La discipline des armées de mer est aussi sévère que celle des compagnies d’Afrique, et pèse sur des hommes qui n’ont jamais été condamnés. Huit jours de fers à fond de cale ne sont pas plus cruels que huit jours de fers dans les silos.
(Général Lewal)
Le silo, noir tombeau de forme circulaire,
Dans les camps africains, que l’on creuse sous terre,
Étroit à l’orifice et large dans le fond,
Humide, sale, obscur, implacable et profond,
Une trappe sinistre, une bouche béante
Qui saisit une proie et l’envahit vivante,
Un cercle ténébreux où l’homme jeté seul,
Semble un mur oublié, sans croix et sans linceul,
Car l’on vous y descend de la seule manière
Qu’en un sombre sépulcre on descend une bière !
(Léonce Fargeas, Le Silo)
Templier (boire ou jurer comme un)
France, 1907 : Boire aves excès, jurer Comme un sacripant. Philippe le Bel voulant s’emparer des richesses immenses des Templiers après avoir vainement sollicité l’honneur d’être affilié à l’ordre, résolut de les supprimer, et pour cela les accusa de toutes sortes de crimes dont le moindre était l’ivrognerie. « Je ne boy en plus qu’une esponge, je boye comme ung templier. »
(Rabelais)
Cet ordre religieux et militaire, fondé en 1118 par Hugues des Païens, Geoffroy de Saint-Omer et sept autres chevaliers français, dans le but de protéger les pèlerins sur les routes de la Palestine, but auquel se joignit plus tard celui de défendre le Saint-Sépulcre contre les Sarrasins, avait cependant reçu du réformateur de Cîteaux, saint Bernard, une règle des plus austères. Ils devaient faire la guerre sainte jusqu’à la mort, sans quartier, fussent-ils un contre trois. Pas de rançon, pas un pan de mur, pas un pouce de terre.

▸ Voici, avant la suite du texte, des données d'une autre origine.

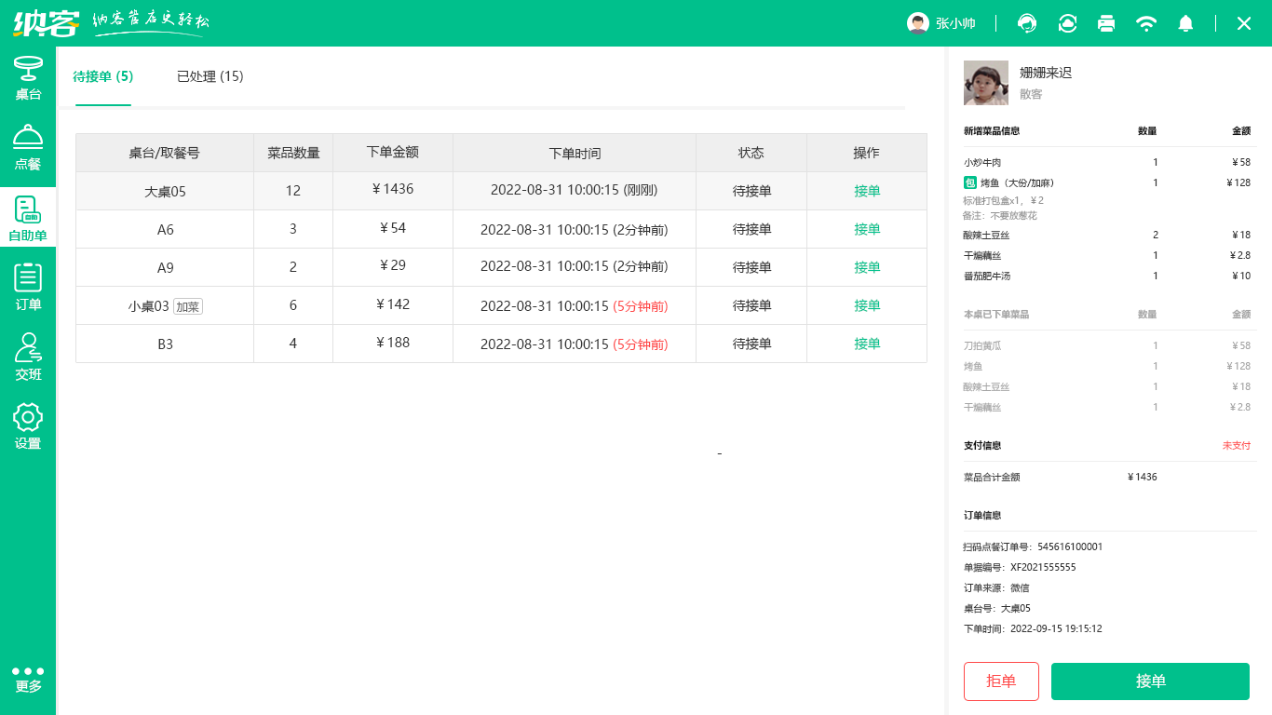
Task: Select the 自助单 self-service orders icon
Action: point(28,214)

Baudouin II, roi de Jérusalem, leur donna pour demeure un palais attenant à l’emplacement de l’ancien temple, de là leur nom. Le grand maître avait rang de prince et se regardait l’égal des souverains. Malgré leur vœu de pauvreté, ils avaient en effet acquis de telles richesses, qu’en 1244 ils possédaient déjà 9000 baillages, commanderies ou prieurés, auxquels attenaient des fiefs immenses et à peu près indépendants de toute juridiction autre que la leur. Quant à leur vœu de chasteté, nous n’en parlerons pas et pour cause.
Tétons
Delvau, 1864 : La gorge d’une femme.
Sur un col blanc, qui fait honte à l’albâtre,
Sont deux tétons, séparés, faits au tour,
Allant, venant, arrondis par l’amour.
(Voltaire)
Donne-moi tes tétons.
(La Popelinière)
Comme le gland d’un vieux qui baise
Flotte son téton ravagé.
(Parnasse satyrique)
Si son cœur est de roche.
Ses tétons n’en sont pas.
(J. Duflot)
Delvau, 1866 : s. m. pl. La gorge de la femme. Tétons de satin blanc tout neufs. Virgo pulchro pectore. C’est un vers de Marot resté dans la circulation.
Ulcére (faire dégorger son)
France, 1907 : Se masturber ; argot populaire. Se dit aussi pour vomir.
Vin à faire danser des chèvres
France, 1907 : Mauvais vin très aigre. Cette expression vient d’un proverbe rimé du XVIIe siècle :
Vin qui est de Bretigny,
De Villejuif ou de Gagny,
Propre à faire les chèvres danser,
Ou en Caresme pain saulcer.
L’abbé Tuet, dans ses Matinées sénonaises, explique ainsi le proverbe du vin de Bretigny qui fait danser les chèvres : « il y avoit à Bretigny, près Paris, un particulier nommé Chèvre, c’étoit le coq du village, et une grande partie du vignoble lui appartenoit. Ce bonhomme ne haïssoit point le jus de la treille, et quand il avoit bu, sa folie étoit de faire danser sa femme et ses enfans. »
Voilà comment le vin de Bretigny faisait danser les Chèvres.